Tuesday, 17 January 2017
Day by Day Things Are Getting Worse,
there’s no let up.
Beloved is in hospital now. He has fallen once too often.
The last few nights while he was still at home were horrendous. On the first of them I went into his bedroom downstairs, carrying his morning tea, as always. No Beloved to be seen. I had locked all the doors so he couldn’t have got out. So where was he? He couldn’t really manage stairs anymore, but still, I tried upstairs. He was lying curled up in a foetal position on the bare mattress on his previous bed, half undressed and covered only by the mattress protector gauze sheet. It was a bitterly cold night and the heating in the unused bedroom was off. I coaxed him downstairs, avoiding walking close in front of him in case he toppled over and took me with him. The Aga in the kitchen is always on, after half an hour he began to warm up and stopped shivering. I had no idea how long he had been up there, but at some time during the night Millie came into my room, sighing and thumping, until she settled down.

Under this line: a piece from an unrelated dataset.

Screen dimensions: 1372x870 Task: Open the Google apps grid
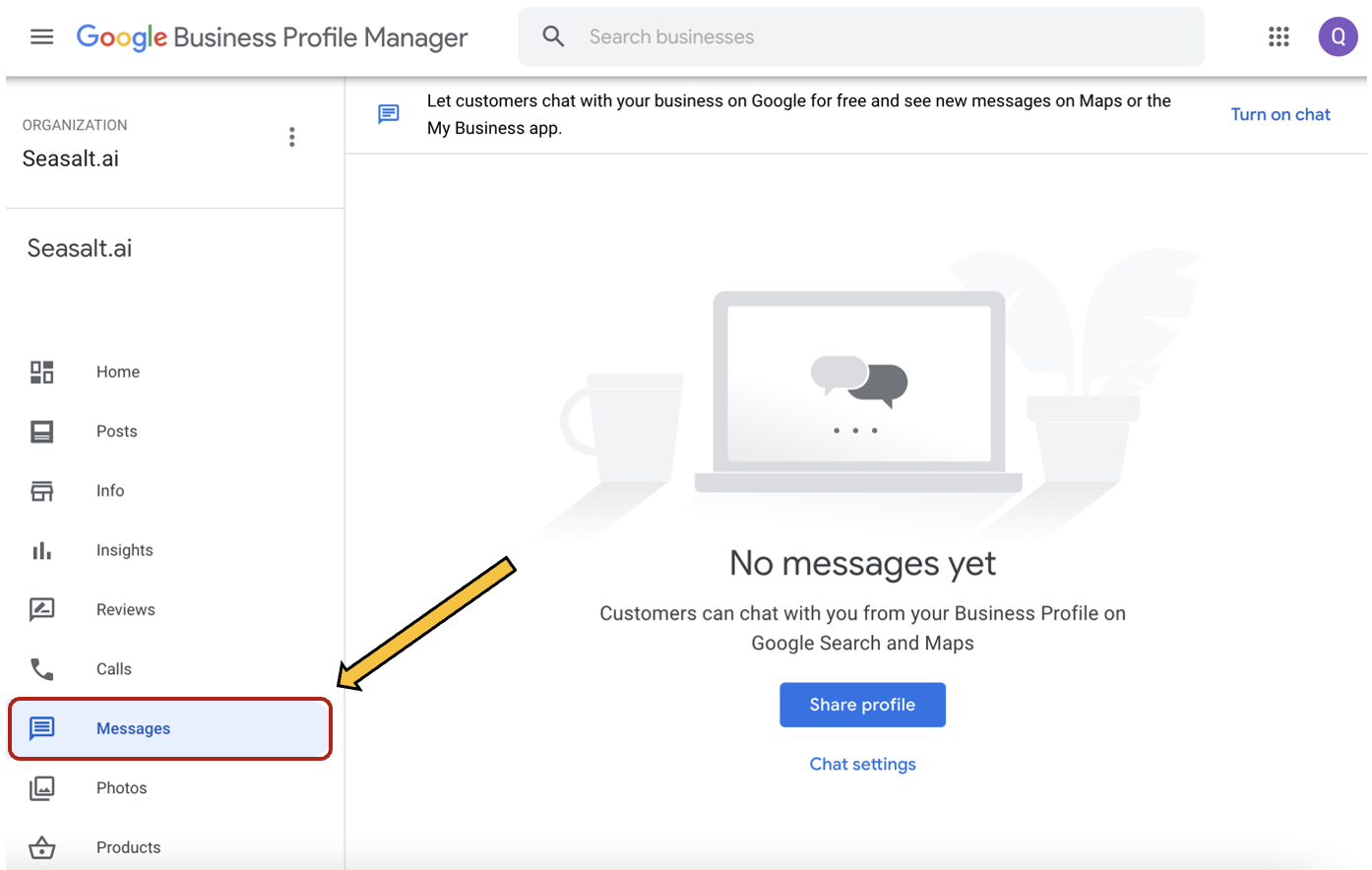[x=1279, y=36]
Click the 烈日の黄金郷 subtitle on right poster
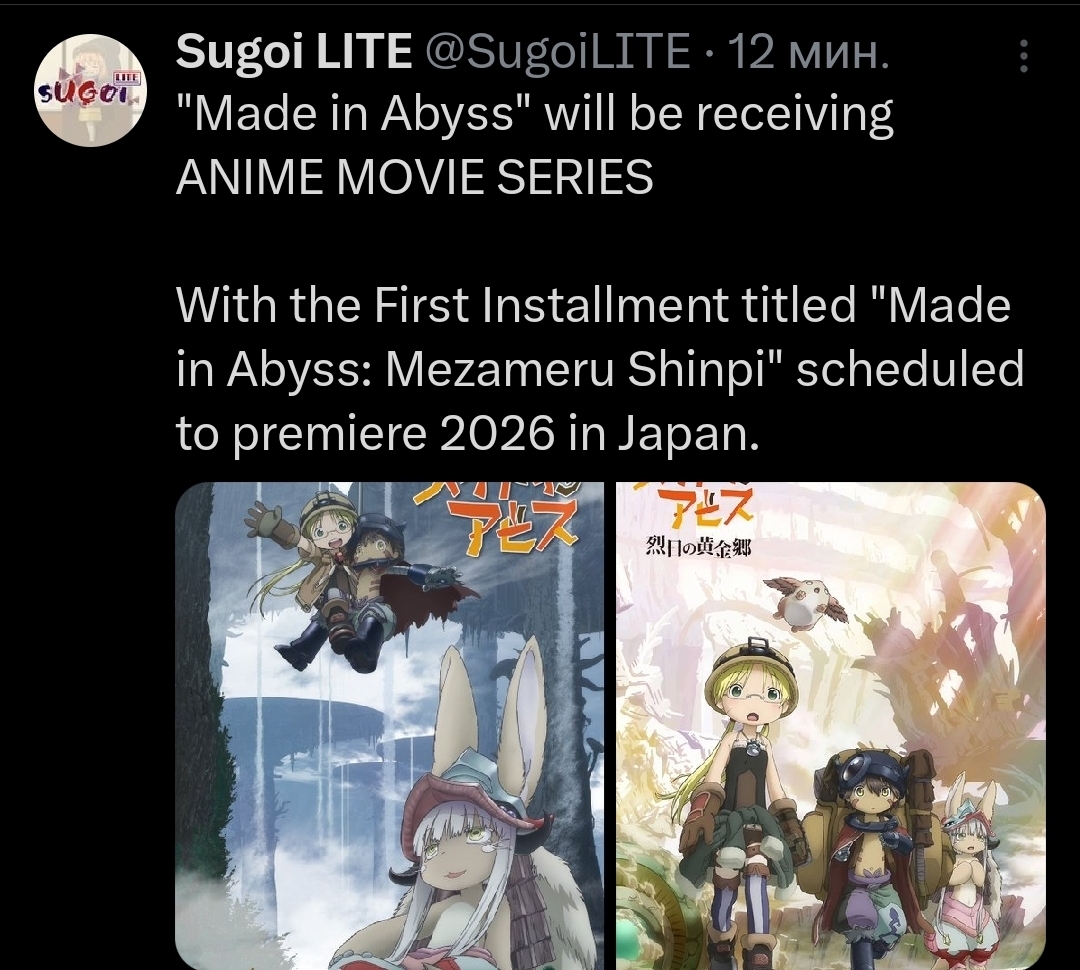1080x970 pixels. tap(698, 548)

The next such morning I found him standing in the kitchen, in his pyjamas, going through the motions of putting a kettle on. Great relief on my part; he was ok, hadn’t done anything silly during the night and I could take over and make breakfast. I thought I’d better fetch his dressing gown from his bedroom first though, it wasn’t really warm enough to stand around in pyjamas. I walked in and instantly saw that he had trashed his bedroom. Lamps were thrown all over the place, chairs toppled over, slippers and his (luckily empty) urinal bottle on the bed, duvets and blankets knotted and bunched up, papers from his desk strewn about, electric plugs pulled from their sockets, and a rather heavy bedside table pushed to a new position in the room. Where did the strength and fury come from in such a weak and feeble man? Again, Millie had come in search of me some time during the night, but, again, I paid her no attention.
Then, on Saturday morning, Millie came up to me for the third time and I finally understood that she was telling me something was amiss. I ran downstairs and there he was, on the floor in the living room, again half undressed, on his side, neck bent and head leaning against the very cold conservatory sliding doors. He was moaning and breathing laboriously, fluttering hands scrambling for a hold on any surface he could find. He was about to pull down the curtains and topple an expensive lamp when I caught his arms. I rushed to get a blanket to cover him and a pillow for his head and phoned for an ambulance. I didn’t even try to raise him. The ambulance crew came within five minutes. They were the same two paramedics who had picked him up just before Christmas. They took one look, felt for broken bones, couldn’t find any, and gently hauled him up. One of them fetched a stretcher while the other wrapped him in blankets. “This is not the same man we picked up a couple of weeks ago”, they said. "He cannot stay home this time, he has to come in and be checked out.”
As he lay upon the stretcher and they were wheeling him out he gave me such an imploring look of confused agony and helpless entreaty I couldn’t hold back the tears. There was nothing, absolutely nothing, I could do for him except trust the professionals, who were taking him out of my life, to look after him.
One of the rough, tough and burly chaps looked back at me. “We’ll take good care of him,” he said.
He’s now been in hospital for three days; in spite of what should be a less fraught situation the nightmare continues.